Shipwrecks are common in this area of Florida where the Gulf Stream hugs the coast.  Reefs and storms were two common perils that claimed ships over the last several centuries.  Some sites are known, but others remain uncharted.  By examining bathymetric maps of the sea floor, combined with historic and modern charts and data on characteristics of the bottom type (reef, pavement, etc.), patterns can be detected, and models created to predict where other sites may exist.  

Tuesday, October 25, 2016

Scythian Burial Mounds: Report


The process of modeling the spatial distribution of Scythian burial mounds in Tuekta, Siberia, focuses on the relationship of the mounds to their environment.  First, a DEM of the region was clipped to the study area, and three secondary surfaces were created from it – slope, aspect, and elevation.  Slope was reclassified to weigh more heavily in favor of flat or gently sloping terrain.  Aspect was reclassified to favor southern facing areas.  Elevation was reclassified to emphasize areas with a similar elevation range.  The Tuekta mounds sites were digitized into a point shapefile to be used in the OLS regression analysis, and then an additional 100 random points were created.  These were merged, creating a new shapefile for the dependent variable – the presence or absence of sites.  The data was edited to reflect the slope, aspect, and elevation of each point, and to populate each point with XY data.  The data could now be used in the OLS Regression.


The OLS Regression was done on the model to identify trends and to see relationships between the dependent and explanatory variables. The results showed that all three explanatory variables were contributing to the model (Aspect = 0.088971, Slope = 0.130735, Elevation = 0.581643).  These positive values are expected with models using reclassified values that weight the higher numbers to aspects of the landscape that are favorable for site location.

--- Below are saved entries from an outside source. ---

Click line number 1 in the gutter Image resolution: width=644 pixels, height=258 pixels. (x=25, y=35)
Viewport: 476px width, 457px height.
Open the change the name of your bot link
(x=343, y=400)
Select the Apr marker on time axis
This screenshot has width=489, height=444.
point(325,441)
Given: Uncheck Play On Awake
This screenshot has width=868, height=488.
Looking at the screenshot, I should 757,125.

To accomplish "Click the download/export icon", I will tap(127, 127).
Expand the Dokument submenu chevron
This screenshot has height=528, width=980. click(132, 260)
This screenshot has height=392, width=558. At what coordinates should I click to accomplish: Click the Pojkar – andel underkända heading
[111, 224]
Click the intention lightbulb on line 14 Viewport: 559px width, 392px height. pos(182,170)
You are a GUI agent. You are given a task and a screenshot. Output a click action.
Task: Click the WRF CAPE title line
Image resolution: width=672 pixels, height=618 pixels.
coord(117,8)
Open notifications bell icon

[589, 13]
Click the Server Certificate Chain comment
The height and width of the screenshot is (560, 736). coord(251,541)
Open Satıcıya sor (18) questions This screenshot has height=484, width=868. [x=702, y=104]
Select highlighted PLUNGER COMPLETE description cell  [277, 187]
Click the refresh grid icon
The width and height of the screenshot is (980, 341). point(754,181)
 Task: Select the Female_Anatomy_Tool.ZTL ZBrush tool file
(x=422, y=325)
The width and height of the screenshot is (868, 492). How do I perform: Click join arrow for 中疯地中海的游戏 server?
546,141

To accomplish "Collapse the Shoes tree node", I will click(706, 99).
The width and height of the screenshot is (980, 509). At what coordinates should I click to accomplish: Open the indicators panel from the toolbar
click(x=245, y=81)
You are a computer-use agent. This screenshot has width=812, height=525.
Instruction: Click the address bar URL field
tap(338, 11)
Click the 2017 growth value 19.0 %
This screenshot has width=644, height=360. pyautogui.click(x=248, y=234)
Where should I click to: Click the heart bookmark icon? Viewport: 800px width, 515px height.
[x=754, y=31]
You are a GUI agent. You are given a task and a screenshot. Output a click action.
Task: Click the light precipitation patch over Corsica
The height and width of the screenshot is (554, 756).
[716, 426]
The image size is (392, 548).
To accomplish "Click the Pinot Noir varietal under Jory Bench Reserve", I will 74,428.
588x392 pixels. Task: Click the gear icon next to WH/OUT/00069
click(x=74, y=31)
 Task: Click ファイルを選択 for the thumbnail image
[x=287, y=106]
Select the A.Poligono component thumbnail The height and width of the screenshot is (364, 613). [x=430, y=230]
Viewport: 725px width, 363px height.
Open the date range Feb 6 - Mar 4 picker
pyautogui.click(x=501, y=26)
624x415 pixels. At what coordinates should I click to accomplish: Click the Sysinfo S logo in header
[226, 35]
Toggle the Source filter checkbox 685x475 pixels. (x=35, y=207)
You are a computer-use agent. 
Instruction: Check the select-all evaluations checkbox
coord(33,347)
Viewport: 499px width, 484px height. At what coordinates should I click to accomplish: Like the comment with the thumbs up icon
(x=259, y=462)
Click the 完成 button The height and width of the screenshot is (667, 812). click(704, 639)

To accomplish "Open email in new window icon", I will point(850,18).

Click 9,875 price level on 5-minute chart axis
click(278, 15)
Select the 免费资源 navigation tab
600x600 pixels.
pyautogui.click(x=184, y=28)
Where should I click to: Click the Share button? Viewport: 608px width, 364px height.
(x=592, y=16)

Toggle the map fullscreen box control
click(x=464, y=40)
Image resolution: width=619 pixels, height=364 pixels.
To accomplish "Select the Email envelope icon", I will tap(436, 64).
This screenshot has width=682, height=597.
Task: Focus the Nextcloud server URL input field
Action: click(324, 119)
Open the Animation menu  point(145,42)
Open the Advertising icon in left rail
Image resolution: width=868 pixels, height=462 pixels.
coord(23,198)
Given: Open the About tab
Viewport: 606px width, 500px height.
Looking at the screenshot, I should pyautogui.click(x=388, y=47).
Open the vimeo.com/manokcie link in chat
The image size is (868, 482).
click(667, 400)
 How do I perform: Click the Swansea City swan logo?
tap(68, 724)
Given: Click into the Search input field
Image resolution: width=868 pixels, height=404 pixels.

The Adjusted R-squared value was .718372, indicating a high percentage of site presence or absence would be predicted using a model with these variables. The Spatial Autocorrelation showed the clustering of sites.  The p-value of 0.000 indicates a 100% confidence level that the patterning is completely non-random, and that there is a spatial variable influencing the data.  The z-score of 13.3590348071 indicates that there is a less than 1% likelihood that this clustered pattern could be the result of random chance.  There are areas where the model has under-predicted the presence or absence of sites.  These include areas on the edges of the valleys in areas of transition to higher elevation and increasing slope, and along the valley floor in the eastern part of the study area. Other variables could be included to further refine the model, such as geological features, soil type, and vegetation.  Proximity to rivers could also be included as a variable.  This model is limited because of its use of only three variables, so the addition of these others would make it more precise, but clearly it shows the significance of these variables.  A Geographically Weighted Regression model is another option, because it is suited to a regional scale and clustered data, while the OLS regression model is better for non-clustered data.  However, the dataset used here was not large enough for GWR Regression.  

Wednesday, October 19, 2016

Scythian Mounds: Analysis






The Tuekta mounds are located in a long valley surrounded by mountains, as can be seen in the contour map and the reclassified Elevation map.  The Slope map is weighted so that the greatest weight (4) goes to  flat or gently sloping terrain, found on the valley floor.  The Aspect map highlights areas in bright green that face in a southerly direction.  Analysis of these maps reveals a pattern of location characteristics favored by the builders of the mounds.  This information can be used to better understand the experience of those who built the mounds and for people for whom the mounds were part of the landscape.  It can also help predict where other mounds may be located.